Al di là dell'idea, però, c'è poco: la scelta tra burro e cannoni non è nostra. Per rendersene conto basta leggere l'ultimo report pubblicato dal Kiel Institute for World economic (uno dei più importanti think tank europei e mondiali in Economia internazionale). Il centro studi tedesco ha pubblicato un'analisi contenente alcune classifiche sui Paesi che stanno sostenendo lo sforzo bellico di Kiev, sia sul piano finanziario che su quello militare. Nei primi due ambiti, vince complessivamente l'Unione europea con quasi 13 miliardi di spesa, perché oltre al contributo dei singoli Paesi bisogna sommare quello della commissione. Gli Stati Uniti da soli superano di poco i 10 miliardi di dollari. Mentre l'Italia, come singolo paese, non fa molto (come si vede nella tabella riprodotta qui a fianco). Siamo più o meno a pari del Lussemburgo.

 

 

 



SOLO DECIMI - Poi c'è la classifica delle armi (quella che pubblichiamo in prima pagina). Il nostro Paese, sulle 31 nazioni prese in esame, occupa il decimo posto, il che in parte spiega perché il ministro degli Esteri russo Sergej Lavrov ci ha definito una delle nazioni "in prima fila" nella lotta al regime di Putin. Facciamo la nostra parte, ma con cifre che non sono neanche lontanamente paragonabili a quelle investite da Polonia, Germania e Regno Unito. Siamo dietro anche alla Lettonia, per una ragione che si comprende leggendo un'altra tabella, quella relativa agli stanziamenti in rapporto al Pil degli Stati: più ci si avvicina al confine russo, più i governi sono disposti a sacrificarsi per finanziare l'azione di Volodymyr Zelensky.

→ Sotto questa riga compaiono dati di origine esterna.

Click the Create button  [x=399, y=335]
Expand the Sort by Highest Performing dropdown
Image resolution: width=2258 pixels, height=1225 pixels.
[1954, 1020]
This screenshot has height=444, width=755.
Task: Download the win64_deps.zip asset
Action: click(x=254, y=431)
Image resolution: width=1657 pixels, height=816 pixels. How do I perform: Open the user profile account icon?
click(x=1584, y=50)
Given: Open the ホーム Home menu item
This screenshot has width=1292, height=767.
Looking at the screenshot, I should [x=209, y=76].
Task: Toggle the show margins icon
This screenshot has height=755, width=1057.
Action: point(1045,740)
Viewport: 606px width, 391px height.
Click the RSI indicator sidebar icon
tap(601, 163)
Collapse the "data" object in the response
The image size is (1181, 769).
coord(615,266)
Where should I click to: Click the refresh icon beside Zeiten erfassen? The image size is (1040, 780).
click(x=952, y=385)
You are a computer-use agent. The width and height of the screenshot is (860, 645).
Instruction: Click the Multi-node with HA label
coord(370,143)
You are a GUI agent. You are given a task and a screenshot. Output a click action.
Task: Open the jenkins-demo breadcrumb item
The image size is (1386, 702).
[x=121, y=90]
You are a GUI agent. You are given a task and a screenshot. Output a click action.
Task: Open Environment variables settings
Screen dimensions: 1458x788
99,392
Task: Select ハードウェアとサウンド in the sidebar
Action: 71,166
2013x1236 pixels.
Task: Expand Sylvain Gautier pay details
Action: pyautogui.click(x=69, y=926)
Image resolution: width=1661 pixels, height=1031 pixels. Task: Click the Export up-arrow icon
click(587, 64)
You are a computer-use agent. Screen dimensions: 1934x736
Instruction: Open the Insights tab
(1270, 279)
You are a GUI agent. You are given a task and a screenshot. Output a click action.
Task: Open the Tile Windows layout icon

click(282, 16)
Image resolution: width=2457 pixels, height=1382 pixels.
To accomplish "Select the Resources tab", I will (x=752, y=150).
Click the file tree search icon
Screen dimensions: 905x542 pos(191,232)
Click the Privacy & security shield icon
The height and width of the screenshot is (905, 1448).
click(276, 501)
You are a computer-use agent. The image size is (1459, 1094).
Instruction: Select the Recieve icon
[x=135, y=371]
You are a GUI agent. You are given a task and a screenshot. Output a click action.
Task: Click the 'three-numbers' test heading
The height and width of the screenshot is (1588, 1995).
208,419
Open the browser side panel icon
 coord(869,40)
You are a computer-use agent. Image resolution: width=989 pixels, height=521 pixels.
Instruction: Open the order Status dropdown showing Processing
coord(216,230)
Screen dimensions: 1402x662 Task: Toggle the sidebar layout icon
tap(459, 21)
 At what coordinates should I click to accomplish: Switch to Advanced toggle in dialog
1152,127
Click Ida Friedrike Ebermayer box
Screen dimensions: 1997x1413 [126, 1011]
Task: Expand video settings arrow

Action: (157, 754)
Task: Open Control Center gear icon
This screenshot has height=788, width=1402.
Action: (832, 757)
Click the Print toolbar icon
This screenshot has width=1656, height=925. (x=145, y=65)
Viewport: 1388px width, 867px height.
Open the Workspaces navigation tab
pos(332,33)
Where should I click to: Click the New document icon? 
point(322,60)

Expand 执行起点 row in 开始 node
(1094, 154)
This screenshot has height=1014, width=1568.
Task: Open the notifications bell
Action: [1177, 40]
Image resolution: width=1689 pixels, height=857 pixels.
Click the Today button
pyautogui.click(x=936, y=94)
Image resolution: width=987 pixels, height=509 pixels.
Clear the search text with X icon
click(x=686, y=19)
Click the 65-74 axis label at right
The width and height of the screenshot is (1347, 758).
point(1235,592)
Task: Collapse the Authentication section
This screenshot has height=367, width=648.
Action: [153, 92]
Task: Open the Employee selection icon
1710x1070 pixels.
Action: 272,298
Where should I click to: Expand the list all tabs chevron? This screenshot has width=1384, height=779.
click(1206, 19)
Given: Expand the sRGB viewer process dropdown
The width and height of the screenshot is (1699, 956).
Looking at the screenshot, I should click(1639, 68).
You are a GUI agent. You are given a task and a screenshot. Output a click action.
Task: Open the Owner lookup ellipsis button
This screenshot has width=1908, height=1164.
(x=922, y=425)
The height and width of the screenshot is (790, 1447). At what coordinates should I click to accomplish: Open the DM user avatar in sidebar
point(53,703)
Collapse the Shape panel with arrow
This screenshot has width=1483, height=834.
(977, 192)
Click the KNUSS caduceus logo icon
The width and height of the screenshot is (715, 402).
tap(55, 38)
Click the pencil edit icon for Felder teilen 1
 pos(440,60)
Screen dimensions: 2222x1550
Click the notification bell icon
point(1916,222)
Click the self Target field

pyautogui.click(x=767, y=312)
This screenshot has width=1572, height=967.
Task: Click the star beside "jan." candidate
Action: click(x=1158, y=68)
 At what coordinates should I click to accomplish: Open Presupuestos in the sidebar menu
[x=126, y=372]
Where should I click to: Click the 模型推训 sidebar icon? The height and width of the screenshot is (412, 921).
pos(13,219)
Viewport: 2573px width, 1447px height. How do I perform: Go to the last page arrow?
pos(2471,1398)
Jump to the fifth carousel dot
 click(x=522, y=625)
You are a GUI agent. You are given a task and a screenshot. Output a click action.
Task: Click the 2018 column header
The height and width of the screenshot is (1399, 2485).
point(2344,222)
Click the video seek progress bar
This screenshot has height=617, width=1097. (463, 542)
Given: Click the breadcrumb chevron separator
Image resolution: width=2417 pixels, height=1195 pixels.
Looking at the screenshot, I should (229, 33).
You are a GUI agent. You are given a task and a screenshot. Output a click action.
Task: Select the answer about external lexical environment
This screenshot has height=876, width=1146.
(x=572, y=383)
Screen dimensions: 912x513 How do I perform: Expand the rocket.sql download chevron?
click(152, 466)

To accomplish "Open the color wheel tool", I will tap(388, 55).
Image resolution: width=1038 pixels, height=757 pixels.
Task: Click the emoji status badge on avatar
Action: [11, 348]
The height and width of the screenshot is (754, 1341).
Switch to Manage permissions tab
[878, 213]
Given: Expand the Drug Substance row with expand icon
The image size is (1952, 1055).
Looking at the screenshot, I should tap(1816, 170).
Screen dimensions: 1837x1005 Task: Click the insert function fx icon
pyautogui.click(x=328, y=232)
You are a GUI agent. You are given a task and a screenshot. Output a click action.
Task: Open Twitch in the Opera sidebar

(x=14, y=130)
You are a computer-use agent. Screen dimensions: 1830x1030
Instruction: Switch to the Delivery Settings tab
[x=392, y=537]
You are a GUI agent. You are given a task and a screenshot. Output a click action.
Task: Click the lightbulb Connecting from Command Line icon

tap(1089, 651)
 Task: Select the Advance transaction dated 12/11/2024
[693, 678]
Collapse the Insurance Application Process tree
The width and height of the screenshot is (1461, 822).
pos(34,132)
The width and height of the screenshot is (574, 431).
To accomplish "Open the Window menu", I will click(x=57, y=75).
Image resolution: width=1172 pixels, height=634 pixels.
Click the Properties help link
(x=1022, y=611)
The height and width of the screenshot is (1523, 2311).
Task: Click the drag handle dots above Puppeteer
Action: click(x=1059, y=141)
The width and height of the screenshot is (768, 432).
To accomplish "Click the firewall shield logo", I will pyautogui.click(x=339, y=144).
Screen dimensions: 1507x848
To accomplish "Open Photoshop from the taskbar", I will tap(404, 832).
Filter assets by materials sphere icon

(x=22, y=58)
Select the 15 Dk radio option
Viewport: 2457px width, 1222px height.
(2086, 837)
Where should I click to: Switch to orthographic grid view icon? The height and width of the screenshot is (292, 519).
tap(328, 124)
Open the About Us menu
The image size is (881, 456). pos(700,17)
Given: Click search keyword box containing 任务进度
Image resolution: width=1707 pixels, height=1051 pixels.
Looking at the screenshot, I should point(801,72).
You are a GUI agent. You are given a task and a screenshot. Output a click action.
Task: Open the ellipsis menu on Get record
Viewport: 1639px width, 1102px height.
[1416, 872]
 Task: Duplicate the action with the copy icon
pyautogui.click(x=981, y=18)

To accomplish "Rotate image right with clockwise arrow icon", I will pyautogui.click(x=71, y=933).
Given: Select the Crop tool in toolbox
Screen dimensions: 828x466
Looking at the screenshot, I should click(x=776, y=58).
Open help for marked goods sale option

PRESTITI - Nel complesso, anche in relazione alle spese militari ci sono alcune differenze. Certi Paesi, come il Giappone, hanno spedito denaro legandolo all'acquisto di materiale bellico o hanno concesso prestiti. Altri, come il nostro, hanno invece preferito inviare direttamente una parte del proprio arsenale. Di conseguenza, bisognerebbe pure valutare come viene calcolato il valore di questi armamenti. Anche se la lista delle donazioni resta segreta, notoriamente la qualità delle armi spedite dall'talia finora non è paragonabile a quella garantita da Stati Uniti e Regno Unito. Washington e Londra hanno scaricato all'est i temuti (dai russi) anti-carro Javelin, artiglieria pesante e droni. La Polonia a sua volta ha impiegato i suoi carri. Il resto dell'Europa ha concesso solo piccoli quantitativi di materiale bellico. E i nostri missili anti-aereo e anti carro sono di vecchia generazione. In generale, si tratta di risorse che già oggi sono finite "in riserva", mentre per altre armi pesanti la discussione è ancora in corso.

 

 

 


I problemi sono diversi. Nello Stato maggiore - come Libero ha già segnalato nelle scorse settimane - non tutti condividono la scelta di "alleggerire" le proprie disponibilità spedendo armi all'Ucraina. L'Esercito ha già meno risorse di Aeronautica e Marina e vedere i magazzini svuotati preoccupa. Si potrebbero impiegare i famosi Lince, mezzi blindati già utilizzati in Afghanistan. Mentre per quanto riguarda l'artiglieria e i carri armati la nostra disponibilità è limitata. Detto in altri termini, se fosse solo per noi la scelta tra guerra e trattativa non si porrebbe neanche: ci saremmo già arresi da un pezzo.